Write the records below out in full, character for character, with no pictures.

MATERIALS PROVIDED.
__________

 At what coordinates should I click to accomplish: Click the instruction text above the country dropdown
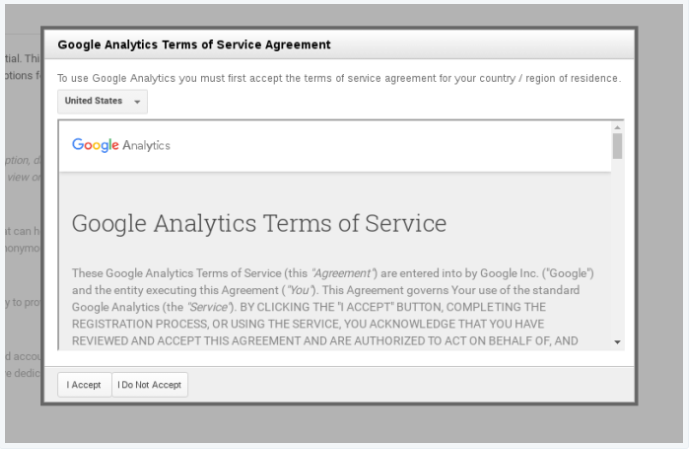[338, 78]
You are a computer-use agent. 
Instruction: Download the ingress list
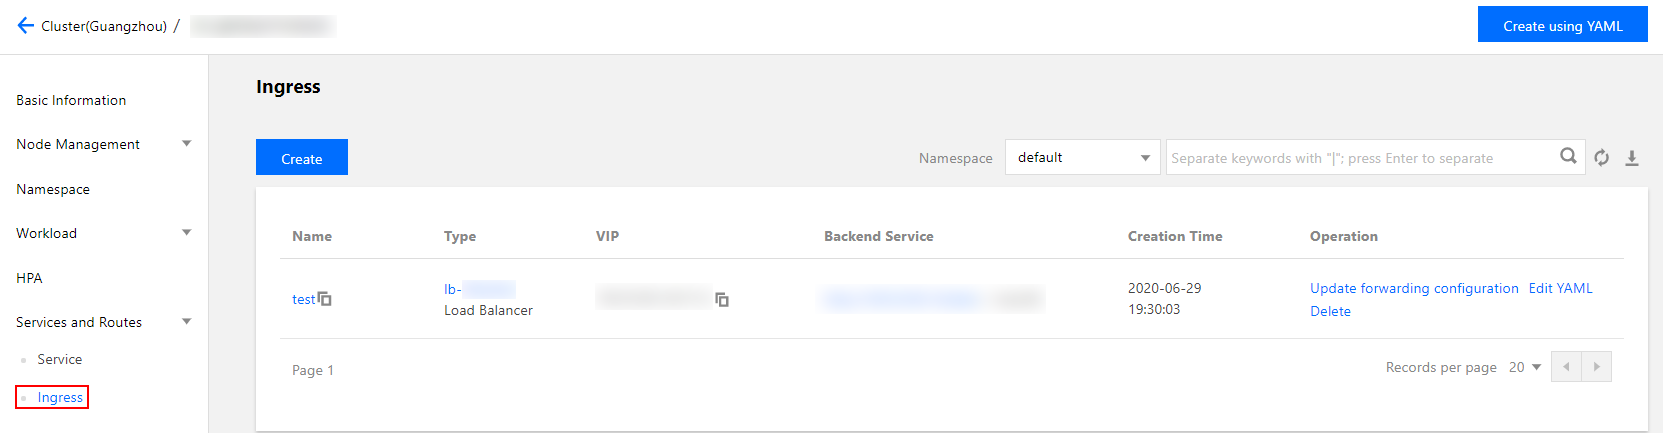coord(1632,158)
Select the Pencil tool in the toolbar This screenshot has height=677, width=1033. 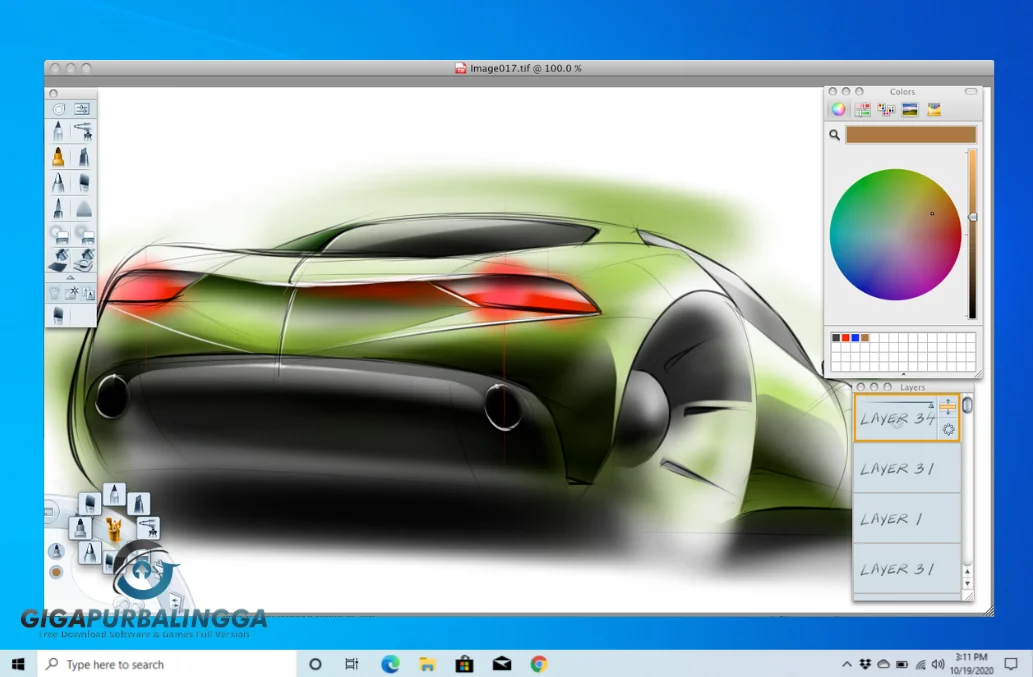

__________

SOLUTION FOR THIS PROBLEM.
 At what coordinates should I click to accomplish: Click the instruction text above the country dropdown
[338, 78]
You are a computer-use agent. 
Instruction: Download the ingress list
coord(1632,158)
Select the Pencil tool in the toolbar This screenshot has height=677, width=1033. 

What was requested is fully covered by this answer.